- _CONSIGNE 1_
D'après le billet sur le tango, en quelle année Félix et France ont-ils ouvert « La Milonga del Angel » à Nîmes ?
- _CONSIGNE 2_
Rédigez la suite du billet sur le tango en reprenant juste après sa dernière phrase.

- _EXTRAIT_
╭──

ITINERAIRE d’UN ENFANT GATE DU TANGO : 6 ) 2009, le marathon des Festivals…

Entre 2007 et 2009, dans la lancée de nos précédentes expériences, nous avons multiplié cours et rencontres, accumulant des enseignements sans toujours les assimiler. Non contents de travailler avec Robert et Raquel, nous avons jugé bon de participer à un « cours technique » proposé par Jean Ronald Tanham dont le savoir faire alliait rigueur et fantaisie, car s’il savait reprendre inlassablement la marche, les pivots, les changements de poids, il jouait aussi sur la théâtralité et l’improvisation. Les stages et les soirées avec lui et ses fidèles étaient toujours joyeux, chacun dansant à la mesure de ses possibilités et cela nous plaisait d’autant plus qu’un bar maison animait les conversations. Nous avions aussi retrouvé Catherine et Federico dans un stage prévu dans le cadre des Hivernales de Février 2008, à Avignon, enchaînant sans lassitude le cours « débutants » et celui des « intermédiaires » . Et … nous les avons retrouvés à Trielle en juillet 2008, avant d’autres activités. Vu rétrospectivement, cet excès de cours paraît ridicule, voir maladif : que cherchions nous ? une perfection inaccessible ? un regain de jeunesse ? la convivialité ? Je notais fébrilement les conseils et les figures apprises à chaque cours dans de jolis carnets Paperblanks que j’ai retrouvés et que je consulte pour ces étapes de mon blog, mais en relisant les compte rendus des cours, je m’apercevais que la transcription hésitante ne permettait pas toujours de retrouver les évolutions exactes que les vidéos nous fourniront plus tard quand les maestros concluront les séances en répétant les pas du jour. Heureusement, le voyage à Buenos Aires nous avait montré que, dans les milongas populaires, du moins, il fallait faire simple, notamment parce que la façon dont le bal tournait n’autorisait pas les figures compliquées. Et j’avais savouré, en dansant avec les Argentines, la façon discrète avec laquelle elles introduisaient des fioritures. Dans cette boulimie de cours, nous trouvions cependant un plaisir certain, celui de danser dans la convivialité des pédagogies diverses !

Encouragés par des amis, début janvier 2009, nous avons commencé à fréquenter « La Milonga del Angel » à Nîmes que Félix et France avaient été les premiers à ouvrir dans cette ville, en 1992, avec une ambiance proche des bals de la capitale argentine et l’ambition de populariser le tango avec les premiers cours du genre. La réputation de leur salle était et reste solidement établie et de bons danseurs s’y retrouvent régulièrement dans une atmosphère sympathique et des cours divers  y sont organisés. Le décor est sympathique avec une disposition qui permet « La mirada », un bon parquet et un petit bar bien achalandé . Et surtout, Félix et France s’en sont servi comme point d’ancrage  pour des activités culturelles : concerts, expositions, conférences, Festivals à Nîmes et au Pont du Gard. Le lieu reste encore aujourd’hui LA référence en matière de tango argentin à Nîmes et les danseurs leur doivent beaucoup parce qu’ils ont solidement ancré la danse dans le Sud. Plus tard, nous prendrons notre adhésion et nous gardons encore des liens avec France et Félix. Ce soir là, Andres et Julia Ciafardini étaient à l’oeuvre avec une pédagogie efficace, notamment en faisant travailler hommes et femmes séparément au début du cours, sur la posture et la marche. Avec ce premier cours avec eux, nous avons enrichi notre vocabulaire des figures ( « ganchito », « lapis »… ) sans pour autant bien les exécuter. Mais nous avons eu ensuite l’occasion de travailler à nouveau avec les maestros dans divers festivals, toujours avec l’envie de mieux faire.

╰──

Enregistrements pour repérer les éléments décrits
╭──

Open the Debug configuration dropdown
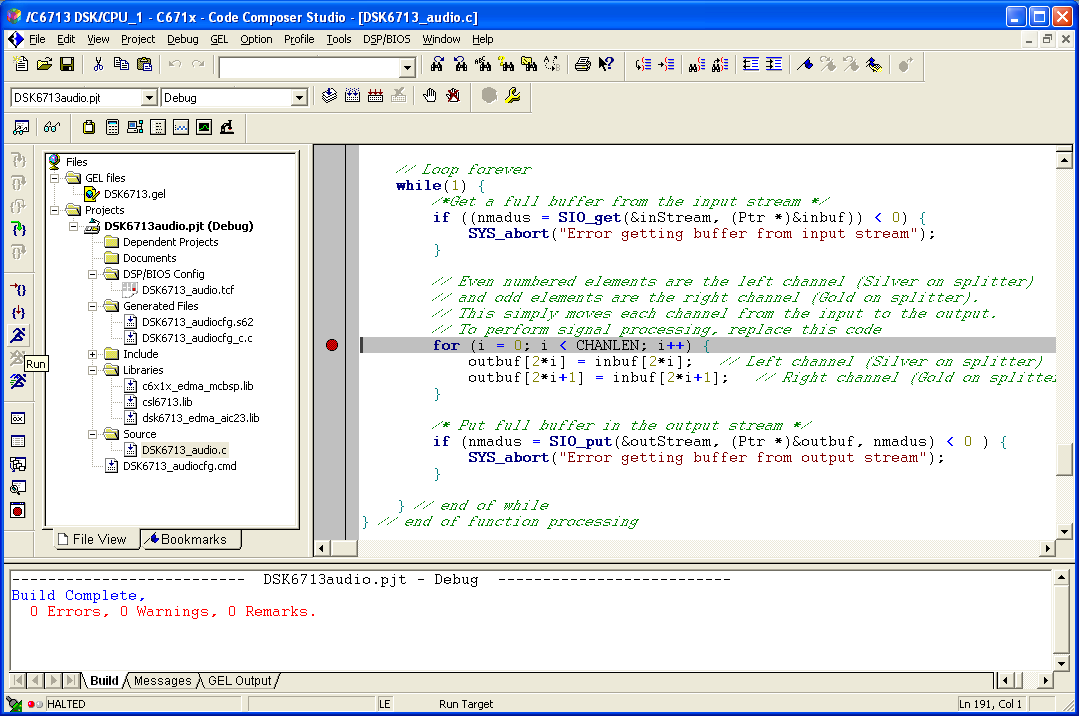1079x716 pixels. tap(298, 98)
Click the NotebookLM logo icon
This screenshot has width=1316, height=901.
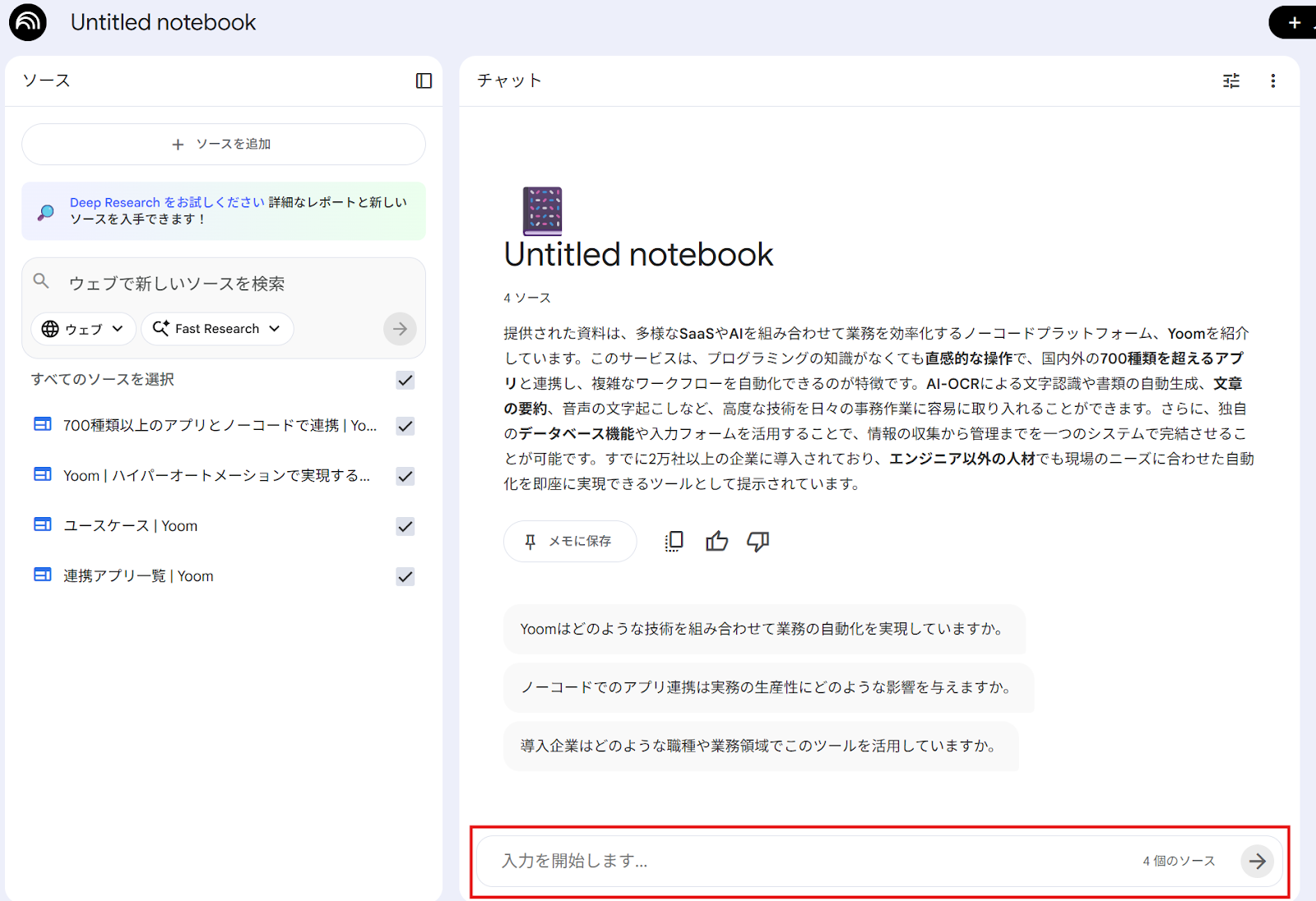(28, 22)
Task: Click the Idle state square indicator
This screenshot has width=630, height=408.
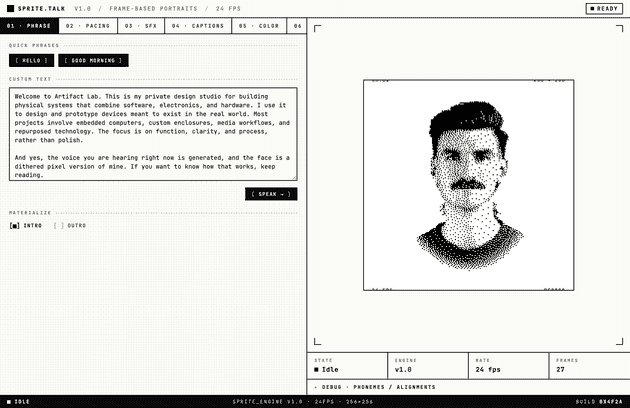Action: tap(316, 370)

╰──

- _RÉSULTAT FINAL 1_
En 1992.

- _RÉSULTAT FINAL 2_
     

   En mars 2009, Le Théâtre du Balcon, à Avignon, présenta une soirée « Tango Folie », avec une première partie intitulée « Tango Neruda » conçue par Serge Barbuscia, directeur, auteur, metteur en scène et acteur. Dans ce spectacle, l’auteur-acteur mettait en avant la situation d’exilé du grand poète et homme politique chilien pour en dire les souffrances mais aussi les passions, entre autres celles du tango et de la corrida, sur fond de musique de Piazzolla. Nous connaissions ce grand poète mais nous avons eu, ce soir là l’envie d’approfondir ses écrits… et de connaître son pays le Chili, rêvant de Valparaiso. Marina Carranza et Miguel Gabis dansaient sur certains morceaux et revenaient en scène, en seconde partie, avec un trio accordéon, contrebasse et piano. Ce spectacle a été repris plusieurs fois, dans les années suivantes, d’abord avec les mêmes danseurs,  qui donnèrent un stage préalablement – que nous suivîmes ! ! ! – puis avec des danseurs différents dont Jean Ronald. Je crois que je dois à cette soirée la prédilection que je garde pour Neruda, prix Nobel de littérature, dont je relus les mémoires « J’avoue que j’ai vécu » : elles figurent en bonne place dans la Bibliothèque que j’ai consacrée à l’Amérique latine et aux écrits qui touchent au tango. « ma vie est une vie faite de toutes les vies : les vies du poète » écrit-il dans son prologue des mémoires. Mais peut être avons nous surtout senti, ce soir là, que le tango n’était que la partie, momentanément visible pour nous, d’un univers culturel beaucoup plus vaste et riche que nous avions à découvrir et qui ne concernait pas que l’Argentine.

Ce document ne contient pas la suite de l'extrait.